How to Wear a Cycling Cap: Patrick Sercu
When riders have careers as huge as did Patrick Sercu, attempting to explain it with a few sentences seems rather trite, inadequately pale and hollow. Considered by many to be the greatest track cyclist of all time, and the King of the Six-Day races Sercu, the Flemish Arrow, tallied eighty-eight six-day victories (or 83, depending on where you get your information), 1,206 total wins on the track, as well as 168 wins on the road. In those victories, Sercu was frequently paired with others of cycling's elite, including Eddy Merckx, Peter Post, Roger de Vlaeminck and Francesco Moser.

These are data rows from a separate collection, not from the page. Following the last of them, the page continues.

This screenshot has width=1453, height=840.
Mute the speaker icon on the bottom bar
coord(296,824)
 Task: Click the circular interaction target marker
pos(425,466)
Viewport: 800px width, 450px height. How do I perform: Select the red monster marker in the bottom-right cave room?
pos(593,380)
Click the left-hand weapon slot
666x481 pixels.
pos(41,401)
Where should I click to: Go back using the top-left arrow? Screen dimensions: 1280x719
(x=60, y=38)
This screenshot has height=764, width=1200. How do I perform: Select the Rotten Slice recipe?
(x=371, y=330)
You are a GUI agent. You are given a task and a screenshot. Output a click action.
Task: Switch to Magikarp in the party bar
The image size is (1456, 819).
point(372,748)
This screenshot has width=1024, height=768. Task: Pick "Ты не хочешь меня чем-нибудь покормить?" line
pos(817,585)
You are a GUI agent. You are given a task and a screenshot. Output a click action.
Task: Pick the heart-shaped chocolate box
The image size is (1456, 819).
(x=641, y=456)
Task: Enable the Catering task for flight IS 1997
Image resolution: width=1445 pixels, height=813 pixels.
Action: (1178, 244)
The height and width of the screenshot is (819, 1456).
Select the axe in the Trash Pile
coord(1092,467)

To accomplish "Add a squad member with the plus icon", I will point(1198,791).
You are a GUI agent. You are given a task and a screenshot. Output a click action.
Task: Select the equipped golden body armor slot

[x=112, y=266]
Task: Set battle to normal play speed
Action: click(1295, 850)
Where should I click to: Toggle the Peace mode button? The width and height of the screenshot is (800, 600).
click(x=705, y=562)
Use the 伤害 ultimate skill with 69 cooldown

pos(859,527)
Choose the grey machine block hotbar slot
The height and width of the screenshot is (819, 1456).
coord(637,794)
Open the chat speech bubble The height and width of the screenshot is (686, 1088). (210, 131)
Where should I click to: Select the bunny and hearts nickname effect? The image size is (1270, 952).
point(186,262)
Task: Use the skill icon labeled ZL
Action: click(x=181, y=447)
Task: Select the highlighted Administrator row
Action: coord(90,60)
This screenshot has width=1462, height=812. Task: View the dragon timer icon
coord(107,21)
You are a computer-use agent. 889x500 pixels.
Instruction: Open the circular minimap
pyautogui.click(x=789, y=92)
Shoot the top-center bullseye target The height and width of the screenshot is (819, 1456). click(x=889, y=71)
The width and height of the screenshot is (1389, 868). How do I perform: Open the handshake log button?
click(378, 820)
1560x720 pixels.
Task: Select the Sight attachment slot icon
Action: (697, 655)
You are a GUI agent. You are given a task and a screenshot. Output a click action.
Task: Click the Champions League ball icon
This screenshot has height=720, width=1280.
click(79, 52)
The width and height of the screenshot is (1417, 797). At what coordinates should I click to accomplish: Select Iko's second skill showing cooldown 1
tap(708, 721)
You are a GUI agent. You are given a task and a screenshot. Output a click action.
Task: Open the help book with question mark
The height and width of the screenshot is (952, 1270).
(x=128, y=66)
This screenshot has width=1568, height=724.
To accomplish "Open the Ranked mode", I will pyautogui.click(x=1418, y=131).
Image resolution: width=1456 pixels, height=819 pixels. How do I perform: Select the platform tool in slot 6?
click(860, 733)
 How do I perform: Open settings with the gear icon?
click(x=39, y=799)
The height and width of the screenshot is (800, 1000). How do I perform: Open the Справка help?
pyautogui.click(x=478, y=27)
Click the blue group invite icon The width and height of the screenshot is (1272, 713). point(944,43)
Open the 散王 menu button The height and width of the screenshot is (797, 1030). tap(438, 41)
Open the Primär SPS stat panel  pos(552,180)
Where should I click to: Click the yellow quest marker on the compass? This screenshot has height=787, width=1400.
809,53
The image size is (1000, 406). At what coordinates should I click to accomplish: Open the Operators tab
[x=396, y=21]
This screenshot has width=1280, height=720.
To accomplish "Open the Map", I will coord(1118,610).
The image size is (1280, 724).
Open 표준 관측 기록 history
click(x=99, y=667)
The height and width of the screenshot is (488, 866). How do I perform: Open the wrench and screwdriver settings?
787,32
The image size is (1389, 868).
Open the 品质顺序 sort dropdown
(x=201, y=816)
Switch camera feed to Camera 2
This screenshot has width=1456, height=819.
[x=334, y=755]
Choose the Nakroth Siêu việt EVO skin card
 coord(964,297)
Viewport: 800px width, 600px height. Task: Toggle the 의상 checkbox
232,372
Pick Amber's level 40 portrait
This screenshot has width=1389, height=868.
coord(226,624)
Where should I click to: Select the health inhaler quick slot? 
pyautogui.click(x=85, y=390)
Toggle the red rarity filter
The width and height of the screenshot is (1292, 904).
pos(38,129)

Sercu never finished less than 2nd place at the Ghent Six-Day, finishing 1st eleven times between 1965 and 1981 (he directed the Ghent Six-Day as well as the Hasselt Six-Day following retirement), a record nearly matched in other Six-Day events too (his record in the London Six, for instance totaled eight wins, two 2nds, a 3rd and a 5th, while at the Antwerp Six he had six wins, seven 2nds and a 3rd).
Counted among his road wins are the Criterium Zolder (1964), Memorial Tom Simpson (1967), Criterium Lignano (1972), Circuit of the Flemish Ardennes (1975), Kuurne-Brussels-Kuurne (1977), six stages of the Tour de France, eleven stages of the Giro d'Italia, and the Points Jersey from the 1974 Tour de France, 1977 Tour Mediterraneen, and 1977 Dauphine Libere.
Yes, when your career is as successful as was Patrick Sercu's you can wear a cycling cap anyway you want, even crooked and in jest. Patrick Sercu (1944-2019).